I’ve often been asked about the benefits of therapy and how it might work. I want to respond with a few thoughts on this.
A stable base to build on
In my view, effective therapy assumes you have a stable base before work begins. It does not have to be a solid one; a regular focus in therapy can be on HOW to create a stable base! What ‘stable’ means here is that your life is settled enough to make an appointment and keep to the first, second and further meetings. It means there is a routine in your life in which those appointments can be fitted.
A second and rather sad truth is that you need some support around in your life – this is a problem where relationships are under strain so keep in mind that ‘some‘ may have to be limited. For example, you may have to rely on friends, rather than intimates. For this reason, it may help if others know about your plans to consider therapy. This may be one of several ways to prepare for this important work.
A good therapist will be a support – someone able to show acceptance and empathy – but you are not likely to see that person for more than an hour a week. Anyway, one of their tasks will be to foster a sense of autonomy in you, and help you develop an ability to set realistic targets. I would expect them to explore your thoughts, feelings and sensations. I would want them to affirm what you feel is OK, even if it seems scary.
Are you curious enough to make a start?
Above all else, you can expect a good therapist to sustain a safe environment and to listen carefully, as well as challenge and foster your curiosity. The issues that can arise in therapy might include:
- Developmental needs going unmet: as we grow, our environment provides us with what we need to grow ‘normally’. Should that process be blocked, then problems can arise.
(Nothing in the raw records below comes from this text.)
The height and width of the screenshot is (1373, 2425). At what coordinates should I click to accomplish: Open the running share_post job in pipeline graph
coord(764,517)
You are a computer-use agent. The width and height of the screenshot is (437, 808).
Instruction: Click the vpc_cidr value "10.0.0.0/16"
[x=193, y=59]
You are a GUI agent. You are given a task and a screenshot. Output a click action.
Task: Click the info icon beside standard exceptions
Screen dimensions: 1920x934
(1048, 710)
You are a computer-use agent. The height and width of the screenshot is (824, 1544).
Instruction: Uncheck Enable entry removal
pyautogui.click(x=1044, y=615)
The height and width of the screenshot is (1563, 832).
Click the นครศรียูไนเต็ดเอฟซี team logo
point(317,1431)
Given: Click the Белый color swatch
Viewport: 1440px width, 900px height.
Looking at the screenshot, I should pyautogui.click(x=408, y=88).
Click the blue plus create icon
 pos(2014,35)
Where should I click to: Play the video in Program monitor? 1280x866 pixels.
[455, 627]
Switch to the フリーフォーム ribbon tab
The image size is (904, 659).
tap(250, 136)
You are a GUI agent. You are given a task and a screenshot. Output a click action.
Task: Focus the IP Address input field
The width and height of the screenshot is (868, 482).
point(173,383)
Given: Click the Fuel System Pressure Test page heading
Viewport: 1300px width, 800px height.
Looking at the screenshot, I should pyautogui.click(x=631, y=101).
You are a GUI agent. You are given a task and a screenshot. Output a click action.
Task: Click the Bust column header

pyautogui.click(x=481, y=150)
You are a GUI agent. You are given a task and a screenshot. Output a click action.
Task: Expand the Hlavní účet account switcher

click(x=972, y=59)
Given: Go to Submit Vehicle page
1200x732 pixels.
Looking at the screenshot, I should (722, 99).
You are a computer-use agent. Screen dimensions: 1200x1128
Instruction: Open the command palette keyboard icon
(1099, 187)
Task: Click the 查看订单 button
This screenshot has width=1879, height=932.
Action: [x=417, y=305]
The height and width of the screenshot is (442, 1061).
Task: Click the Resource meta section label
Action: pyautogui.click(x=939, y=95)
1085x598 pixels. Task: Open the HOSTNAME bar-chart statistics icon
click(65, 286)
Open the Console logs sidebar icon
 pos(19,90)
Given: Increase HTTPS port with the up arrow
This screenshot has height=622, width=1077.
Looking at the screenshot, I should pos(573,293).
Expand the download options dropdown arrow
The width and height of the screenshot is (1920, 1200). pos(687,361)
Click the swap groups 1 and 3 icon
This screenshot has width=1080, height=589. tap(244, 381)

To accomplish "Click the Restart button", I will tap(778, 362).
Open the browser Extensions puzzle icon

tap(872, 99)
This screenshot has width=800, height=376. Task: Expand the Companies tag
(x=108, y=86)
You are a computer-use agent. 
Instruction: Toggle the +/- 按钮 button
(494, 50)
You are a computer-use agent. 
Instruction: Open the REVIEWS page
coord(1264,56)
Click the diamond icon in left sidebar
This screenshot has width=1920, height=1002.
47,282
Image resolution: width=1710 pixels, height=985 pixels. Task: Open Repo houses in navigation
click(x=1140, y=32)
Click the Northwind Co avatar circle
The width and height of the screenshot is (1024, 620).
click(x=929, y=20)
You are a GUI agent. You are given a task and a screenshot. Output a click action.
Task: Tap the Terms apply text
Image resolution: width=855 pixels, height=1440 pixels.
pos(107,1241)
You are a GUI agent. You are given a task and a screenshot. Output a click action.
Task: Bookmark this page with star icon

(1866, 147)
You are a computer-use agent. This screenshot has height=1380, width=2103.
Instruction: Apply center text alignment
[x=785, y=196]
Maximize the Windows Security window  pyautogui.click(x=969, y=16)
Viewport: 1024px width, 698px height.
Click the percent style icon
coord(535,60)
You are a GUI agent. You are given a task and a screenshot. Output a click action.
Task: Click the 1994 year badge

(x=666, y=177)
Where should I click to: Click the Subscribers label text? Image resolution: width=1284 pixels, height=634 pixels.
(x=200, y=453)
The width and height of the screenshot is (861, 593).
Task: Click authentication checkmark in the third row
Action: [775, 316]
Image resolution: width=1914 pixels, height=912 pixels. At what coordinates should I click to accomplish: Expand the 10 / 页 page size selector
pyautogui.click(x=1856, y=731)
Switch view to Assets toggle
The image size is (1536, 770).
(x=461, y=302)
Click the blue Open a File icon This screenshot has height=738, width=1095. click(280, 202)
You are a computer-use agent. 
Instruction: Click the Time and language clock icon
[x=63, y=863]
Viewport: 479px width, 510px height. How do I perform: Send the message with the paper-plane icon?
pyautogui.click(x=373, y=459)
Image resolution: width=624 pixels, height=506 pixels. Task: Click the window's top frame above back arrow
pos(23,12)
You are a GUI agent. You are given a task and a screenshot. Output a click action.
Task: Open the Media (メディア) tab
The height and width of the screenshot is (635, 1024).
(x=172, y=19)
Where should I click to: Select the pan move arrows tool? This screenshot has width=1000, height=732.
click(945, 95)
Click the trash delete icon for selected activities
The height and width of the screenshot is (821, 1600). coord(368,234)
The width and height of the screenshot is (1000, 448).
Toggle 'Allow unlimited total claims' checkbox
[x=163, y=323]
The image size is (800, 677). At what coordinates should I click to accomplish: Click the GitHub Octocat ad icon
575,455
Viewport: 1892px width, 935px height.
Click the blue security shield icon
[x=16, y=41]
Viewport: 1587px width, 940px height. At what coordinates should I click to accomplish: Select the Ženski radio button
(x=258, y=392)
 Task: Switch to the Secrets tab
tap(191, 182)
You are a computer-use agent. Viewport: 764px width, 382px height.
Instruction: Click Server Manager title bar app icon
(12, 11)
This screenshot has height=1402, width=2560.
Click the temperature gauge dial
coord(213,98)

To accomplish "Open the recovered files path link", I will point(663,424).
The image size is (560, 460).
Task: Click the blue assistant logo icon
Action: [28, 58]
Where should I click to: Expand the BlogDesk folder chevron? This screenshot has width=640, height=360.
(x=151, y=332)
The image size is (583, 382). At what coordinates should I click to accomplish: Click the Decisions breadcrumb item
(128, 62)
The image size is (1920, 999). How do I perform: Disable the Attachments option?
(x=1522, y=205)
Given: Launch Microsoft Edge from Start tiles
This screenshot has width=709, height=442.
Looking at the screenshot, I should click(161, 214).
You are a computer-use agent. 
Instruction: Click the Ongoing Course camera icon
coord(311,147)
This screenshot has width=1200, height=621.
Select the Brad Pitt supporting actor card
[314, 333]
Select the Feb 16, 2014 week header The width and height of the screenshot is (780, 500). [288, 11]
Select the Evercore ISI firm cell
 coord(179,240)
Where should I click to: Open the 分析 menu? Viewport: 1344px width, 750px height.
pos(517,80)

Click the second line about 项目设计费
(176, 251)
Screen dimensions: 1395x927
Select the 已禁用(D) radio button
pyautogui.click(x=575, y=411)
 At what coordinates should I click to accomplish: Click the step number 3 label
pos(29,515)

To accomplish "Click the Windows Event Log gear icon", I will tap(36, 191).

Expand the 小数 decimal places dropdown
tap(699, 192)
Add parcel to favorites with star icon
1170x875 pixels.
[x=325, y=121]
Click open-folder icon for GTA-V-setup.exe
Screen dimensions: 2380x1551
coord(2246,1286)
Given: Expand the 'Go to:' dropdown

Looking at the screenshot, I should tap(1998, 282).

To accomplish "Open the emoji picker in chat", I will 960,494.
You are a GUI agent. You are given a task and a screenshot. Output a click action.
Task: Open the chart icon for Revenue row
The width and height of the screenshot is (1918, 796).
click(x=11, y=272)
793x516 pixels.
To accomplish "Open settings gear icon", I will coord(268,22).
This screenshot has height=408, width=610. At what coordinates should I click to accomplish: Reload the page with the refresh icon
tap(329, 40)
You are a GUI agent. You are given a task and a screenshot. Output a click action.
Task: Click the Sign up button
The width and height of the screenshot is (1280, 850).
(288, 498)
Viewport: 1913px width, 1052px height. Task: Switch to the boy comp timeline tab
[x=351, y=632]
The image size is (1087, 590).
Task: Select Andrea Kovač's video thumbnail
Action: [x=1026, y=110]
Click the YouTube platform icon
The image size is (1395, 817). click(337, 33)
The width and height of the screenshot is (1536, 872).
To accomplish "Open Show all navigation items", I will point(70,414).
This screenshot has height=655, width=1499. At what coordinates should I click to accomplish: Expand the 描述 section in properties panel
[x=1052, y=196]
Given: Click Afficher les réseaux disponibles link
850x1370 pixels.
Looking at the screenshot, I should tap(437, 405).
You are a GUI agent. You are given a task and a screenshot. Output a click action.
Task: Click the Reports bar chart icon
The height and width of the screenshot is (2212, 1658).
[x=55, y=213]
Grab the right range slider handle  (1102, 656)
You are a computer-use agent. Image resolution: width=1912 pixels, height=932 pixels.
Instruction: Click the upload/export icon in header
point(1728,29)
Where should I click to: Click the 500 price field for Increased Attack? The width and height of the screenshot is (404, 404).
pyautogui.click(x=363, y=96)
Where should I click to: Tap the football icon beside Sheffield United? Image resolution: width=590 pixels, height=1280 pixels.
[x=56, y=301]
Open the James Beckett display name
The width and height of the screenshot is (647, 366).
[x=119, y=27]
- Troublesome beliefs and ‘Schemas’ (that is, world views – see below) that undermine hope that change is possible.
- A struggle to adapt to changing circumstances, especially changes that are unexpected or imposed on us.
- An inability to make and sustain decisions or to identify a direction in our life.
- ‘Writer’s block’ when it comes to re-writing your Life Script
A SCHEMA is a life theme that informs and shapes our personal script about our place in the world. We develop themes about ourselves, and who we are from infancy, into childhood and adolescence. Our schema provide broad and pervasive ‘script’ for our life to follow – reinforced and adapted throughout our life time.
It is characterised by patterns in our behaviour, promoted by the thoughts, memories, feelings and emotions we experience.
Importantly, the schema or script can be unhelpful to our way of living, the way we make decisions or survive in the world. Too often, it sits outside our awareness. Some of our ‘unhelpful’ responses include:
- giving in or surrendering up our ability to change. This will include compliance to others who bully and pressure us.
- running away of avoiding (flight). This will include isolating self or burying ourselves in work, alcohol etc.
- over-compensating (fight). This will include aggression, perfectionism, over-controlling self and others or excessive independence.
Approaches to change
There are many and varied models of therapy offering you different approaches to change. You may wish to find out about the training and qualifications of a therapist so you can measure their range of experience. If you are lucky, you will find a therapist who can point you towards more than two or three of these approaches. Here’s my sample of six possibilities. What would you add to this? If you are going to consult a therapist, it should help them to know your views on this!
Cognitive: inspecting and revisiting our beliefs and values.
Emotion-focused: developing and practising skills in labelling and expressing our emotions – whether strong or subtle.
Through a relationship: that knowingly sets out to heal schemas and scripts. Each offers the other a unique experience of being with another person.
Through action: doing things tomorrow that are different from the things you did today or yesterday.
Through building greater confidence in trusting your body to tell you important things that may have laid hidden for some time.
Through reframing: redeciding what are the important priorities in life and enabling us to see life-changing events in a different light.
Do not work with a therapist unless they can assure you about their regular and routine system of clinical supervision. No competent therapist should operate without a consultancy system, and that includes experienced and well trained personnel.
Check their credentials with their professional body. Reputable accrediting bodies have a SEARCH facility on their web site. Maybe even ask for a CV?!